Zu bemängeln gibt es lediglich, dass hier wieder auf Untertitel für Hörgeschädigte und/oder internationales Publikum verzichtet wurde und dass die Serie leider nicht vollständig in der Box enthalten ist. Aber gerade dies ist zu verkraften, soweit die restlichen Episoden auch noch erscheinen. Dies ist jetzt, ein knappes Jahr später, mit der 26. Box der "Straßenfeger Edition" endlich der Fall. Aber hierzu ein anderes Mal mehr...

Alles in allem kann man diese Serie wieder jedem ans Herz legen, der klassische Kriminalstoffe mag. Zum besseren Verständnis der damaligen politischen Verhältnisse eignet sich diese Serie ebenfalls hervorragend. Auch wenn die Entwicklung Deutschlands in den letzten hundert Jahren von vielen Grausamkeiten geprägt war, darf man froh sein, dass die politische Entwicklung in Deutschland und den verschiedenen deutschen Staaten eine solch spannende, unterschiedliche und ausführliche Film- und Serienlandschaft hinterlassen hat.
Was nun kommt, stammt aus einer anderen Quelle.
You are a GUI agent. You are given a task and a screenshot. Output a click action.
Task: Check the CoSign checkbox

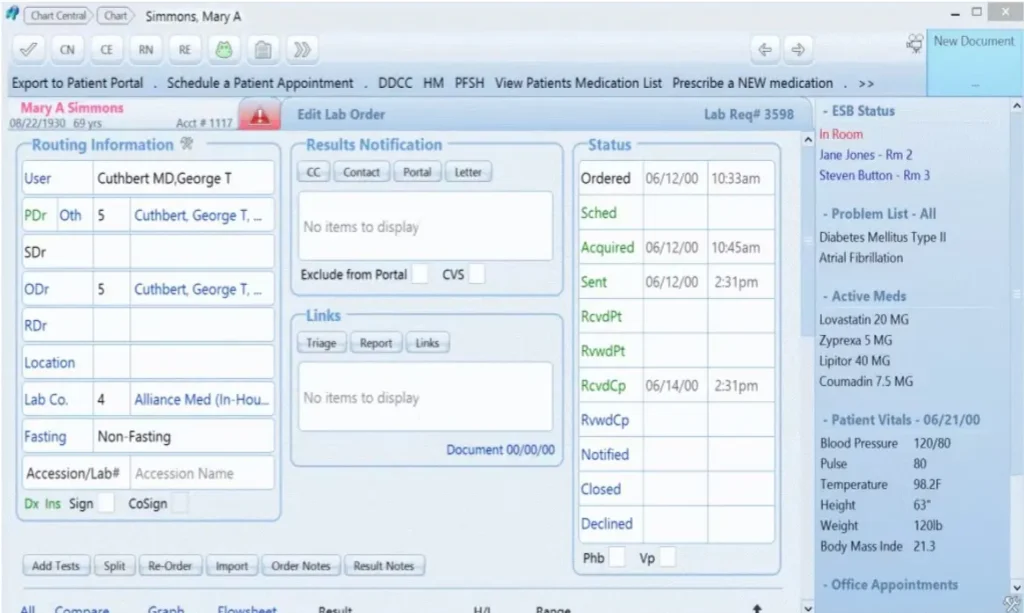pyautogui.click(x=180, y=505)
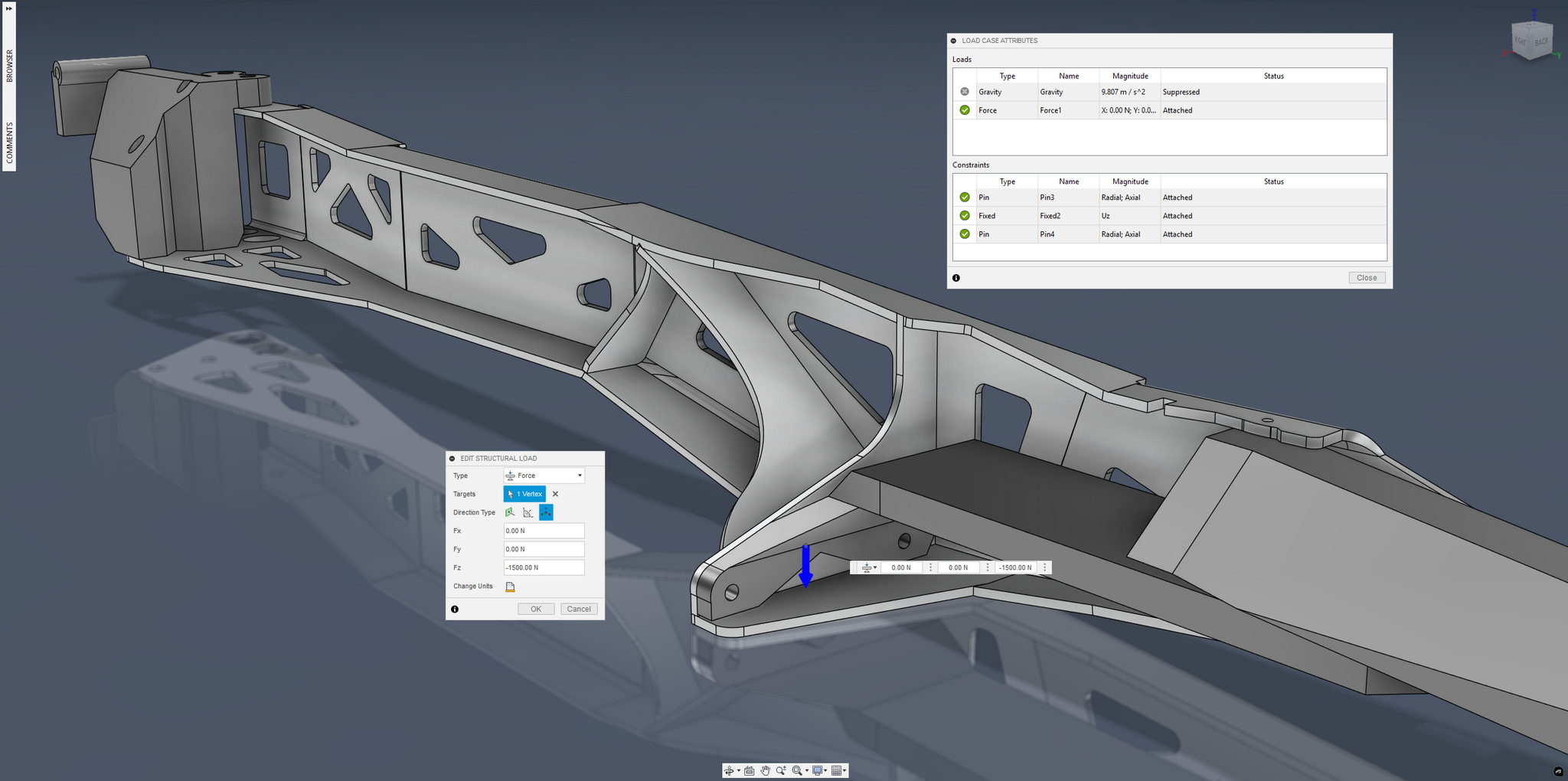The width and height of the screenshot is (1568, 781).
Task: Open the COMMENTS side panel tab
Action: coord(9,142)
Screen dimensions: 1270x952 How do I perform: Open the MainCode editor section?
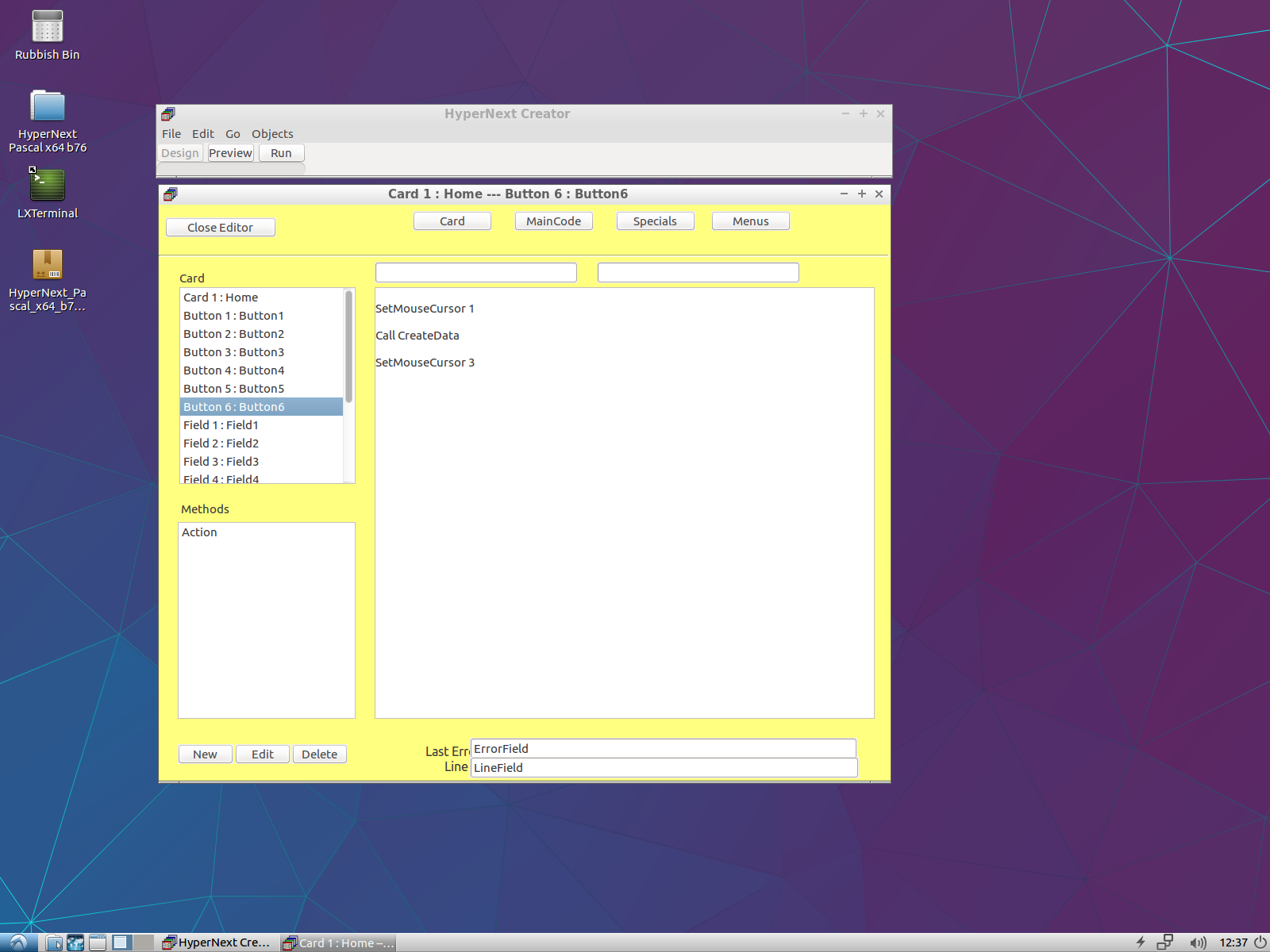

Etwas Vergleichbares gibt es auf der ganzen Welt nicht und dies sollte man sich stets vor Augen halten, wenn man solche Perlen zu Gesicht bekommt. Man darf froh sein, wenn sich Firmen um solche Werke kümmern und diese in einer solch würdigen Form auf DVD verewigen. Von daher gehen meine Daumen ganz klar nach oben! (sk)

Wertung: 9 von 10 Punkten (9 von 10 Punkten)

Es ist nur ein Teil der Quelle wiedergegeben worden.